I haven't used the lean functions much, so I can't attest to their usefulness, and on Xbox at least, communication is always on or off (with a bit of added customization), so C and T as means to communicate are additional inefficiencies.
I like options just as much as the next tech junkie, but I look at the keyboard as a control medium for FPS's and just see options for the sake of options. I would love to have the amount of customization on Xbox as I do with Xpadder because that allows me to program each individual button on my controller in specific functions and as specific macro types, but until then I still believe that the controller is the best for button functions and direction, mouse is the best for aiming in just about anything. With practice, you don't really have the Walk Forward and Left problem, at least not when you are running. You learn the sweet spot and it comes naturally thereafter.
Also, I always use sticky crouch when I can in games, that frees me to operate the Dpad as well as move, so it does come down to customization and adaption.
And FYI, console gamers hate auto aim just as much as you do. I hate it when, in Mass Effect or something else, I put my reticle on a guy in order to line up my sniper shot, and it zooms in on a totally different guy. In CoD some guys use it religiously, and I think it takes out the variable of skill when you can auto aim, kill, auto aim, kill, rinse and repeat.

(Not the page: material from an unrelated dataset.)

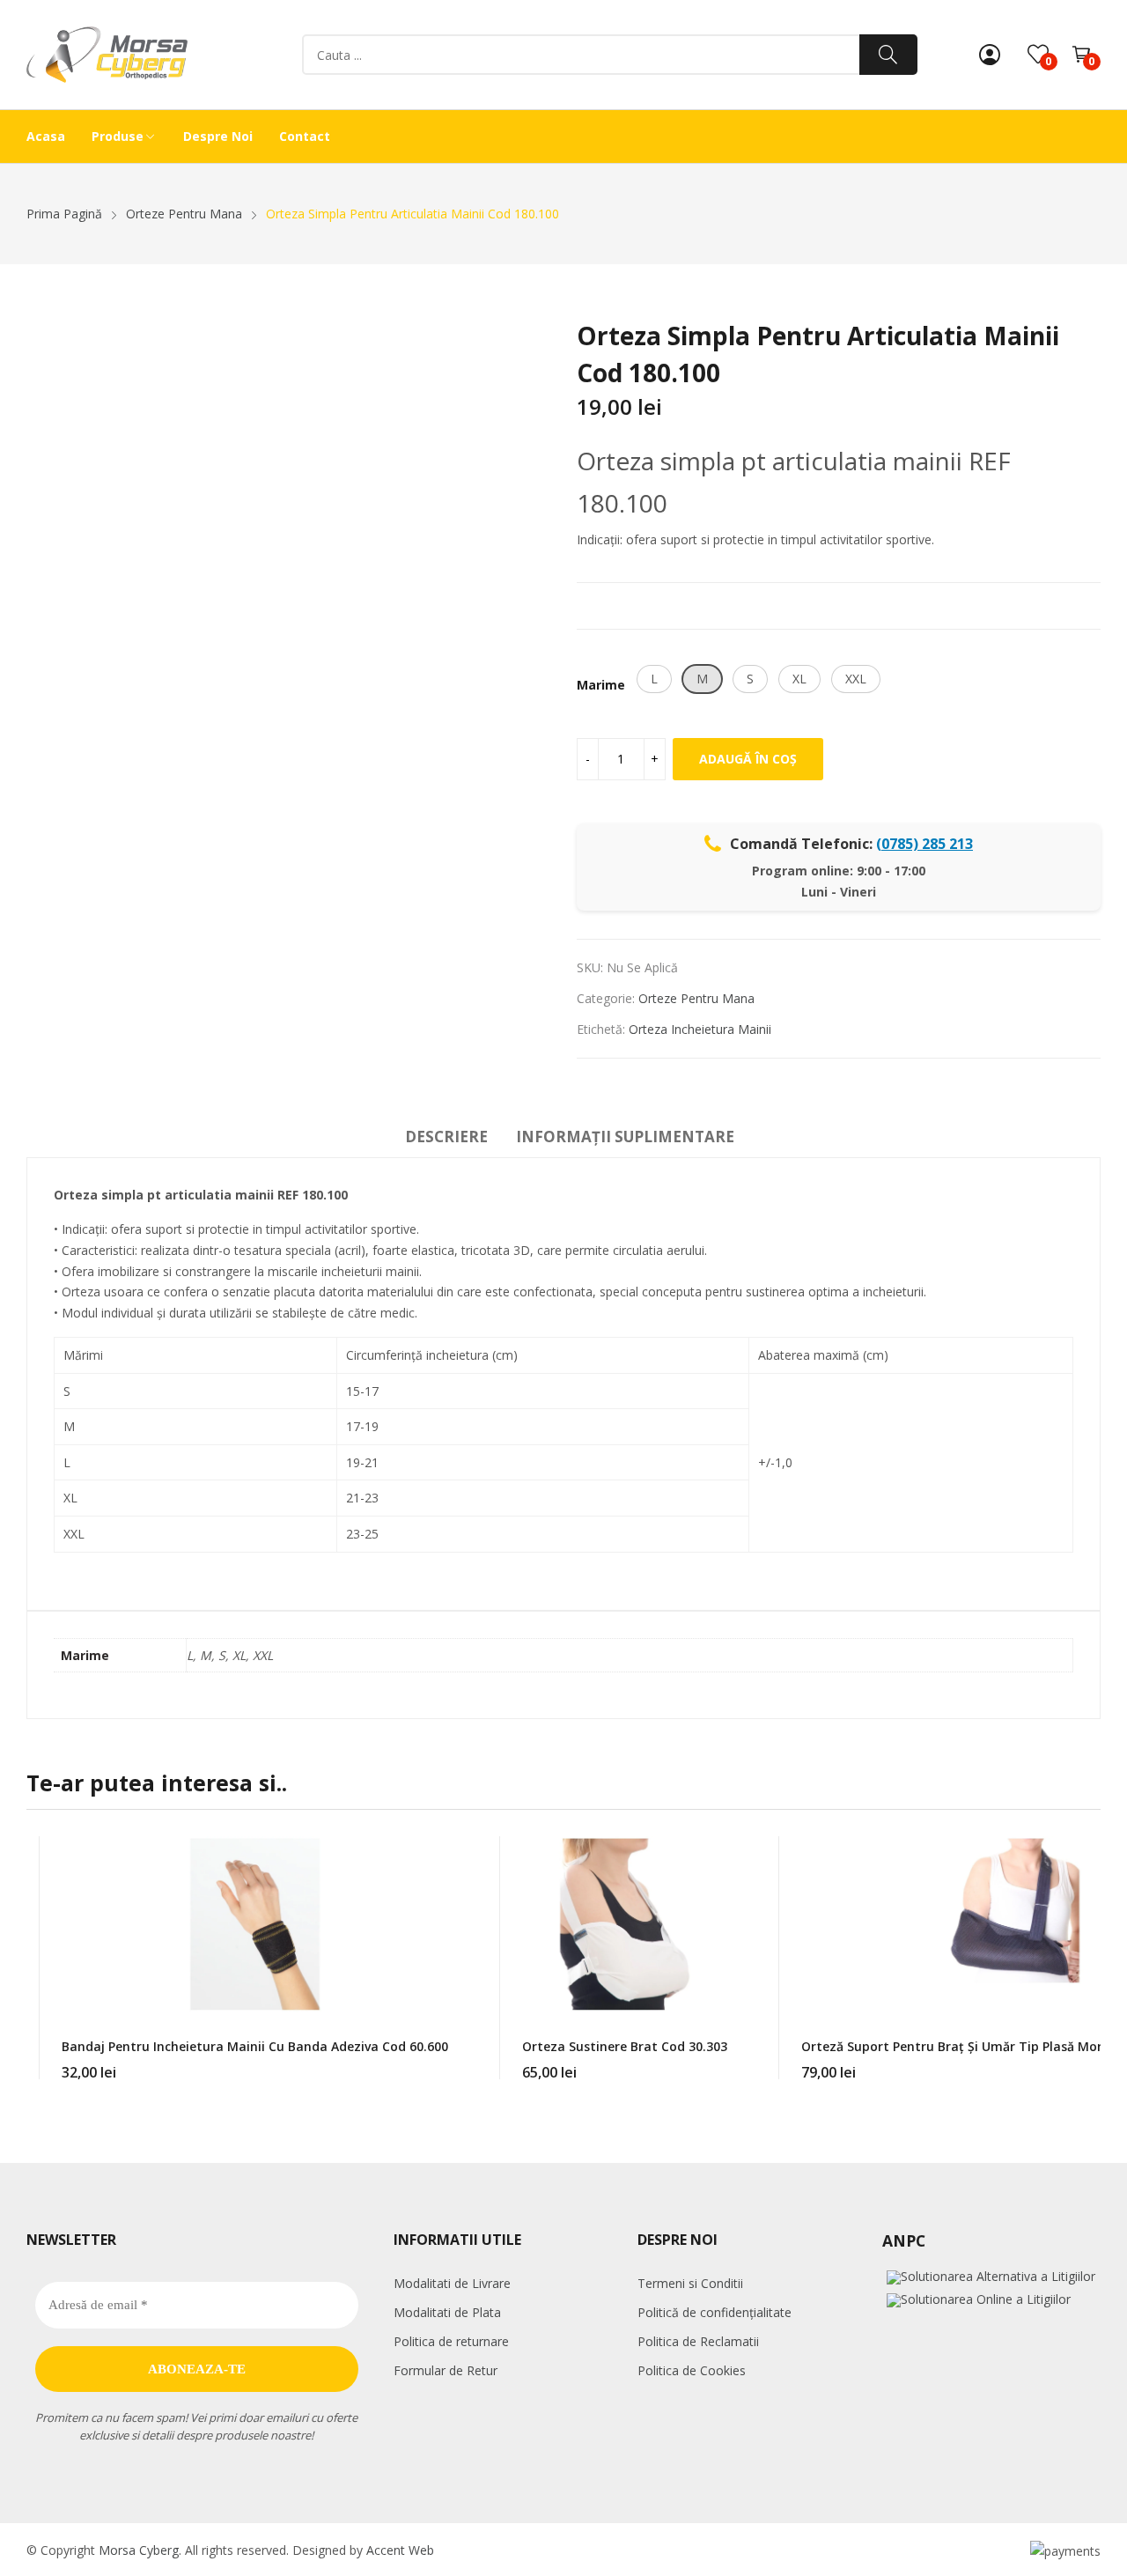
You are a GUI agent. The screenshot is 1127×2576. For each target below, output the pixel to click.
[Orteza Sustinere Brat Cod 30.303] (624, 1924)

Honestly, I think developers short change the amount of functions they could program buttons to do on a console and have gamers be able to adapt. In all honesty, I could program my controller to have every button have a tap or hold function, giving me a total of 32 buttons, and still be able to play just fine. So I think it is stupid when devs make games to cater to the console crowd's lack of buttons, ie making a bad console port for PC gamers, when we can adapt to a lot more than Halo controls (by far the simplest control scheme of any shooter I have played). On console, Halo is essentially the beginners Shooter. There is only really one button that does more than one function and that's X. Use and Reload. There's no weapon customization, no armor customization, no team direction, no tactics, nothing. It's the first FPS I ever played all the way through, and its the first my little sister ever played. For those wanting to get into shooters, I tell them to play Halo and move up from there. Their control scheme is about as rudimentary as you can get, with maybe Portal's controls being more basic.